Из штаба сообщили, что Радцевич-Плотницкий приглашает офицеров на прощальный ужин. Пошел и я. Собрались почти все офицеры полка, находившиеся в Омшанце. Вместо традиционного офицерского приличествующего в таких торжественных случаях первого тоста за императора на сей раз Хохлов, открывая ужин, поднял бокал за доблестную русскую армию. Затем кадровые офицеры выступали с тостами за Радцевича-Плотницкого, перечисляя его таланты и заслуги по работе в 11-ом полку. Ни звука за все время ужина о происшедших событиях. А ужин затянулся до четырех часов утра. Много вина. Несколько раз при магнии снимали участников ужина. Под конец качали Радцевича-Плотницкого. Желали ему дослужиться до командующего фронтом. Почти на рассвете разошлись по своим хатам.

Ранним утром Радцевич уехал. В тот же день, шестого марта, прибыл новый командир полка, генерал Протазанов. Уже пожилой, лет за пятьдесят, с георгиевским крестом, полученным им еще в Русско-японскую войну. С ровными движениями, спокойным голосом, он производил благоприятное впечатление. В первый же день приезда пригласил к себе офицеров, чтобы познакомиться. Каждого офицера расспрашивал об образовании, о времени прибытия на фронт, имеющихся заслугах и наградах и заканчивал беседу словами: будем работать вместе на благо родины и доблести русской армии.

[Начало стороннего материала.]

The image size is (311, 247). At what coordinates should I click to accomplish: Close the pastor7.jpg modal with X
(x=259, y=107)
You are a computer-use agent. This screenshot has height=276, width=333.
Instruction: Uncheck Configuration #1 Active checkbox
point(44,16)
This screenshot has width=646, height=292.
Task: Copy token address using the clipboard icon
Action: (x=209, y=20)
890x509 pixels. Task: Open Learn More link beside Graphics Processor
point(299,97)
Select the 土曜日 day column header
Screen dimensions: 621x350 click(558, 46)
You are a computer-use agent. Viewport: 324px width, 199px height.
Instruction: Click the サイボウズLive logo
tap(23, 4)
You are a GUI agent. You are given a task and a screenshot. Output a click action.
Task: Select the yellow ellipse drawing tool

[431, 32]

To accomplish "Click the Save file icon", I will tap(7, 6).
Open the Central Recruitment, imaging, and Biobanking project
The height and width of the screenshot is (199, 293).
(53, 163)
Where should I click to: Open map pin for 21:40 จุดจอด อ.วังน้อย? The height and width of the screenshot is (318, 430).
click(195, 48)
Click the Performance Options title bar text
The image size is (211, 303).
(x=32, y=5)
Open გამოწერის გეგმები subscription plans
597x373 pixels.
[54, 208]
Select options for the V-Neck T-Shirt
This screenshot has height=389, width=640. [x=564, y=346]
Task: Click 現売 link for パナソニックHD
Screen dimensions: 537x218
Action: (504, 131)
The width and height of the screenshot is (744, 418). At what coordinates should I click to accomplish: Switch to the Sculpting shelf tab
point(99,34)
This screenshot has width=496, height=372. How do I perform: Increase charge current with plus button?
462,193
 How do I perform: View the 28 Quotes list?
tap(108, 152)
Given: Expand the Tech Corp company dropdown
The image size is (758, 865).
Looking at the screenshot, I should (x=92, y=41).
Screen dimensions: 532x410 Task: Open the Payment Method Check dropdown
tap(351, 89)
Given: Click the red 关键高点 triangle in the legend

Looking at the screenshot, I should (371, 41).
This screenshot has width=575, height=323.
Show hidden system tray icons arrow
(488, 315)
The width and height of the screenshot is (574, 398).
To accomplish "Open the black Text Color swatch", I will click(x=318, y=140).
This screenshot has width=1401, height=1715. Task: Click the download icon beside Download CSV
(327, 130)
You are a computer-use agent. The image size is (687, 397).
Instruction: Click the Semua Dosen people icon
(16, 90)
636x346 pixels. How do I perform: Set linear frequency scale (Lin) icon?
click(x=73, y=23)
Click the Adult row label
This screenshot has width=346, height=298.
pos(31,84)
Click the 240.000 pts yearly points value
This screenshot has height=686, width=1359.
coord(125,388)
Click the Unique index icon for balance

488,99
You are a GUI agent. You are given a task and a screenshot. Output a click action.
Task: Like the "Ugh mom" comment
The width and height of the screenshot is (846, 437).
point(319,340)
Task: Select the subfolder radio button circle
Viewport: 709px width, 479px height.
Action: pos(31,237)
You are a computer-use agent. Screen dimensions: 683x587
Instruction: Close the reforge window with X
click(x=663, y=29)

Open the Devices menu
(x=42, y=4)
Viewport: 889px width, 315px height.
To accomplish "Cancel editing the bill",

На другой день Протазанов приказал собрать весь полк, к которому обратился с приветственными словами. Полк для встречи командира был построен в Ветерлецком лесу, километрах в четырех от Омшанца. Весь полк настороженно следил за каждым движением и словами командира. Его вступительное слово сразу приковало внимание.

— Товарищи! — начал он.

Это слово впервые было произнесено в полку за все двухсотлетнее его существование.

— Товарищи! — повторил Протазанов. — Волею высшего начальства я назначен командовать доблестным 11-м полком. У вас до сих пор были прекрасные командиры, которые вели вас к победе. Со своей стороны я приложу все усилия, чтобы славный 11-й полк и впредь был таким же геройским. Моя задача облегчается тем, что мы сейчас вступили в новую эпоху жизни нашей великой матушки России. Русский народ, как могучий богатырь, поднялся и стряхнул со своих плеч многовековое иго русского царизма, свергнул деспотическую монархию, на смену которой пришла свободная демократия. Отныне наша матушка святая Русь стала свободной страной. Чтобы эту свободу закрепить, надо покончить с исконным врагом — немцами. От своей армии русский народ требует доведения войны до победного конца. Мы должны разбить немцев. Призываю вас, товарищи солдаты и офицеры, к дружной боевой работе на славу полка, для счастья свободной России. Ура!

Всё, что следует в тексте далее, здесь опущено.